Elle n’est rien de tout cela. On ne peut évidemment présenter comme un succès une réunion sociale nationale boycottée par quatre organisations syndicales. Et il est vrai que la manifestation rassemblant le patronat, le gouvernement et la CFDT, désignée depuis longtemps comme syndicat “social-traitre” par les parangons auto-proclammés de la “vraie” gauche, ne pouvait que s’attirer sarcasmes et railleries. C’est pourtant la clef de voute de la politique du président Hollande. L’alpha et l’omega de sa politique sociale et économique: réformer la France en s’appuyant sur les résultats de grandes négociations nationales entre partenaires sociaux. On peut dire qu’au lendemain de la conférence en question la grande ambition présidentielle a grise mine.
Sa démarche est-elle condamnable ou condamnée pour autant? Tous les adeptes de la lutte des classes, pour qui le progrès social ne peut résulter que de l’affrontement entre les salariés et leurs patrons, l’ont déjà condamnée depuis longtemps. L’idée que le progrès puisse naître d’un compromis entre forces sociales historiquement antagoniques, d’arrangements entre partenaires sociaux conduisant à des arbitrages entre les intérêts, contradictoires pour partie, mais évidemment tout aussi complémentaires, du capital et du travail, est évidemment un violent répulsif pour ceux dont la pensée politique reste arrimée au dogme de la lutte des classes. Quant à la droite, sa posture critique est conforme à la tradition politique qui veut que l’on condamne par principe tout ce qui vient de l’adversaire.

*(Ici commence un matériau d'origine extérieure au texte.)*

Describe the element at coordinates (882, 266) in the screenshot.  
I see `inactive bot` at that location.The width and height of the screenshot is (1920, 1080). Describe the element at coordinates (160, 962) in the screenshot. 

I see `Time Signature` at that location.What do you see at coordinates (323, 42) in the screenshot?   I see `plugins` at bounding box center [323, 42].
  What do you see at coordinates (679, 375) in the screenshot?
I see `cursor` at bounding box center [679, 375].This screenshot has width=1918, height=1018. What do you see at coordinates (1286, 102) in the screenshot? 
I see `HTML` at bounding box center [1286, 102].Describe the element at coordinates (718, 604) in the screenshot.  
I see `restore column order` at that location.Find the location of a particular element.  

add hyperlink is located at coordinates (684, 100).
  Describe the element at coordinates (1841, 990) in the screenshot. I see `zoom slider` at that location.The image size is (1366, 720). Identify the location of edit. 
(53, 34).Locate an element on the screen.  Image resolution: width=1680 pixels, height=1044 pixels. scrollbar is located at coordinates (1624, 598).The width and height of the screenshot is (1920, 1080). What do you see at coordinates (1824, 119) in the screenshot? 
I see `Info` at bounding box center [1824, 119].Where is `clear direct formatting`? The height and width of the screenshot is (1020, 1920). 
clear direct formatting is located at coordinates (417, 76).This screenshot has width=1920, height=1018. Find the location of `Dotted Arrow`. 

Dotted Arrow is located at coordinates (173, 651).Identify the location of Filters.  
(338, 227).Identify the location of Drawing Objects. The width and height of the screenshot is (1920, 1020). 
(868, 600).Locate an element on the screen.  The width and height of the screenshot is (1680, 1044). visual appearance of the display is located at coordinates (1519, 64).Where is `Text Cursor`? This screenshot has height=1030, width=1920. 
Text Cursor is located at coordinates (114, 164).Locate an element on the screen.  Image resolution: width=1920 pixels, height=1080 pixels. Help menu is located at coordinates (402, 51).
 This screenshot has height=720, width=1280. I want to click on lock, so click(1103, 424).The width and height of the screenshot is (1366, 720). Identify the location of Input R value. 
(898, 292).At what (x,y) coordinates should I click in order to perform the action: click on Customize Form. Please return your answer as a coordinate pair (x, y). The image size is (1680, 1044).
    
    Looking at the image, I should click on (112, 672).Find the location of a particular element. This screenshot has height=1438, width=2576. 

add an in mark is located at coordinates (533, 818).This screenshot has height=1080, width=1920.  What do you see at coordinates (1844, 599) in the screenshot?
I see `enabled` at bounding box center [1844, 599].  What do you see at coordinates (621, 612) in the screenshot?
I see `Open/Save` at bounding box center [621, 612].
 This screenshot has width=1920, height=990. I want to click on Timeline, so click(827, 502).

Et pourtant, le consensus social recherché est la voie incontournable du progrès. Dans un monde ouvert, et appelé à l’être de plus en plus, aucun Etat ne peut, ni ne pourra, de façon durable, relancer la production de richesses, en imposant aux détenteurs du capital et à leurs représentants, chefs d’entreprise, souvent basés hors du territoire, une stratégie industrielle dérivée de sa propre vision politique nationale. Le Vénézuela, aussi sympathique qu’on le trouve, ne peut servir de modèle. De façon symétrique, il n’y aura pas de progrès durable, sans une prise en compte réelle des intérêts des salariés et donc un renforcement et un approfondissement du dialogue social.
Là résident les enjeux de l’avenir. La recherche d’un compromis national, entre corps intermédiaires, de nature à créer ou renforcer les conditions nécessaires à la production de richesses, est donc de la première importance. C’est la seule voie possible pour réformer. On pourra regretter bien sûr que tous les syndicats n’avancent pas du même pas, ou encore que le patronat en profite pour tenter d’imposer purement et simplement ses vues et donc ses intérêts. Mais ce n’est pas non plus une surprise. Le changement culturel réclamé de chacun est important, et demande du temps. Mais la démarche engagée, aussi imparfaite et chaotique soit-elle, mérite d’être soutenue par tous ceux qui souhaitent un redressement rapide de ce pays, et un retour du plus grand nombre vers l’emploi, plutôt qu’une perpétuation des antagonismes idéologiques, qu’alimentent, à tour de rôle ou à l’unisson, syndicats, patronat, ou forces politiques, et qui mènent au déclin pour tous.
” Quant à la droite, sa posture critique est conforme à la tradition politique qui veut que l’on condamne par principe tout ce qui vient de l’adversaire.”
On peut quand même dire que la gauche le fait également lorsqu’elle est dans l’opposition .
A quand, un syndicat unique comme dans beaucoup de pays civilisés qui fonctionne normalement ????
Tout à fait d’accord sur le premier point. Cette “tradition politique” vaut pour les uns et les autres.